大阪大学(阪大)とNECは、阪大のスーパーコンピューター「OCTOPUS」に民間のクラウドサービスのリソースを組み合わせて処理能力を拡張する「クラウドバースティング」を実装した。ここではMicrosoft Azureを利用している。
研究者の需要増大により、OCTOPUSは計算要求から計算完了までの待ち時間が長時間になるという問題が深刻になりつつあったという。だが、これまでスーパーコンピューターと民間のクラウドサービスの同時利用は、利用者の管理や計算の管理などに相違があるという理由から運用面で難しいとされてきた。

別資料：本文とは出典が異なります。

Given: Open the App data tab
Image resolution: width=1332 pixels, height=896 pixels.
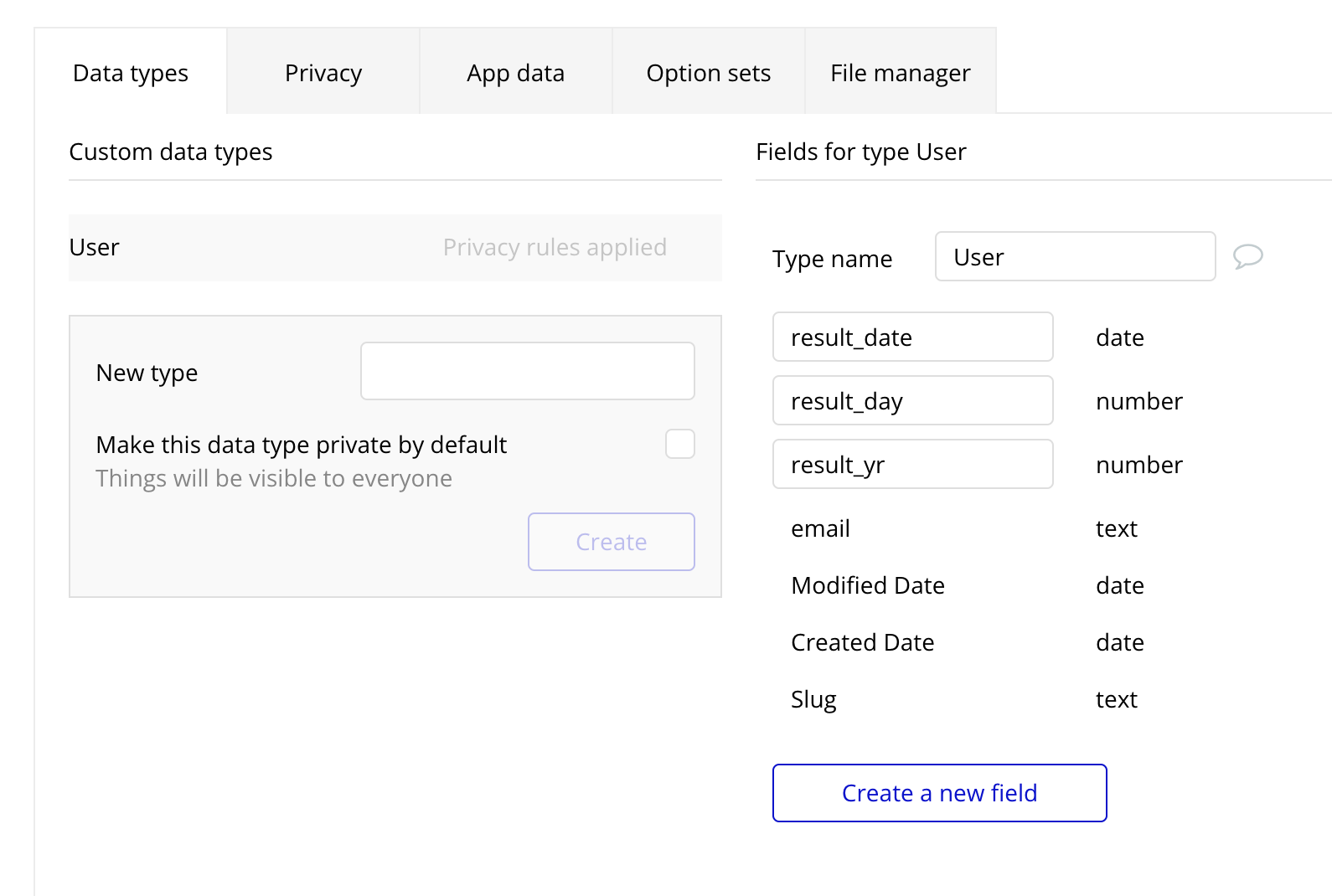Looking at the screenshot, I should pyautogui.click(x=515, y=73).
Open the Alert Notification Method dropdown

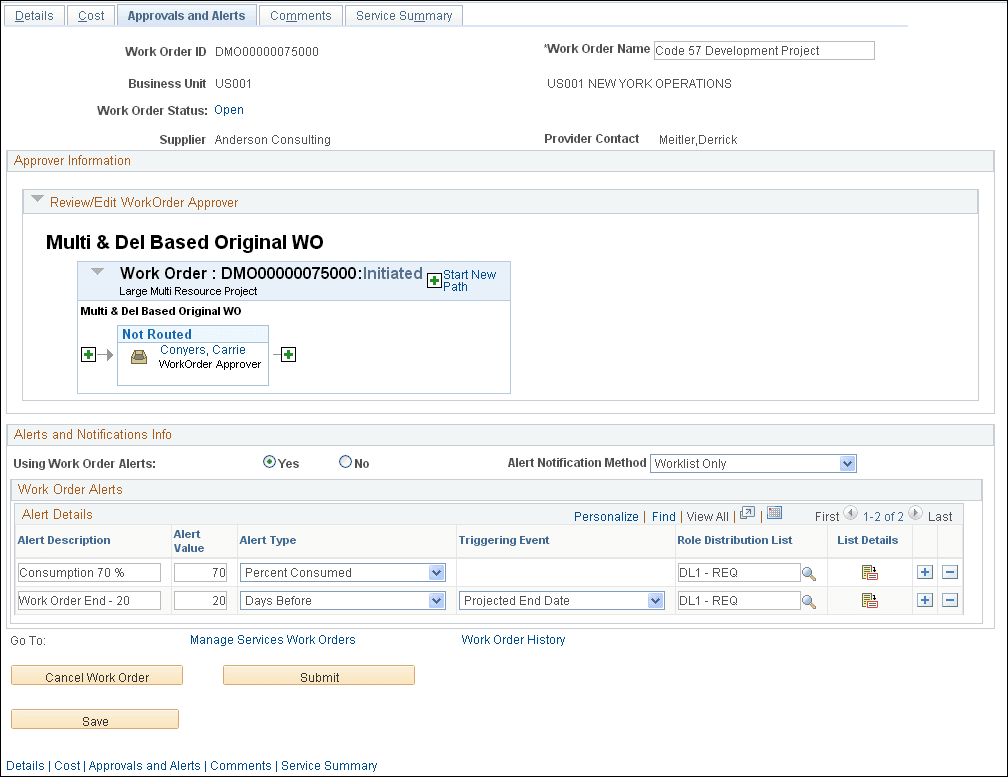[848, 463]
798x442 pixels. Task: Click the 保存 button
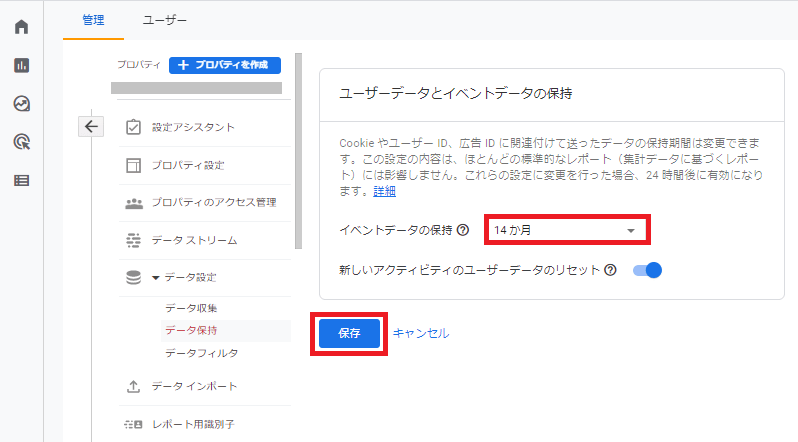[349, 334]
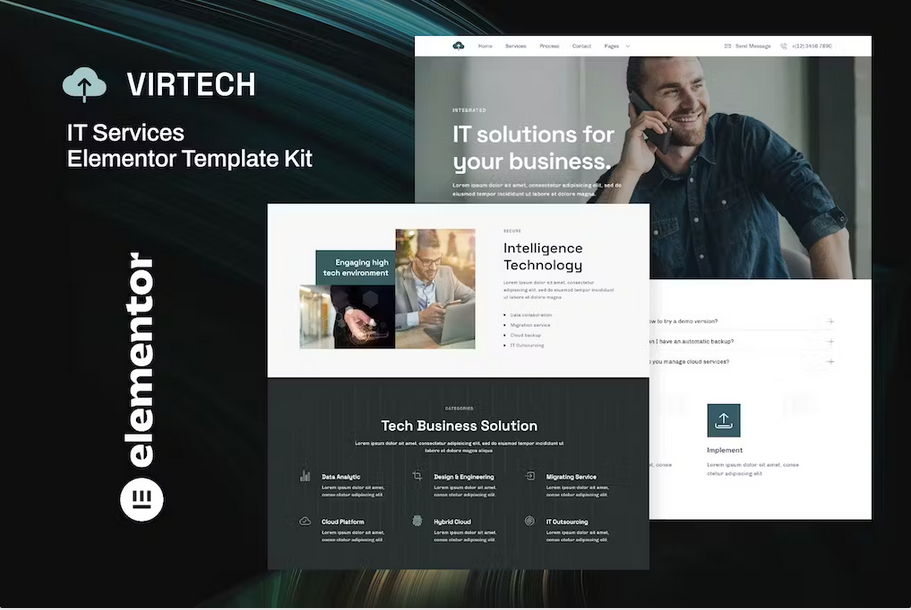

両者は今回、ジョブ管理機能とクラウドサービス制御機能によるスケジューラーを開発。大幅なシステム変更や開発をせずに、OCTOPUSとAzureのクラウドバースティング(コンピューティングリソースの需要が極端に高まった時、処理をクラウド上のリソースに切り替えるもの)環境を実現した。
OCTOPUSの負荷をAzure上に構築した計算機資源にオフロード(あるシステムの負荷を他の機器などが肩代わりして軽減する仕組み)をすることで、利用者の待ち時間縮減やジョブスループットの向上が期待できるという。
Azureにおいては、InfiniBandやGPUを搭載した仮想マシンを提供しており、必要な時に起動して不要な場合は停止するHPC(High Performance Computing)環境を構築できる点が評価された。また最新のCPU、GPU、高性能なノード間通信などのHPC関連技術が提供された際には、対応する仮想マシンが迅速に提供されることから、HPC分野における大型計算機のオフロード用途に適していると判断した。
2019年内にOCTOPUSの利用者である研究者を対象に実証実験を行い、今回構築したOCTOPUS-Azureクラウドバースティング環境での検証を通して、今後の本格運用に向けた技術課題を抽出する。また医療データなどの取り扱いを想定したオンプレミス環境とパブリッククラウド環境間での安全なデータ共有についても検証していく。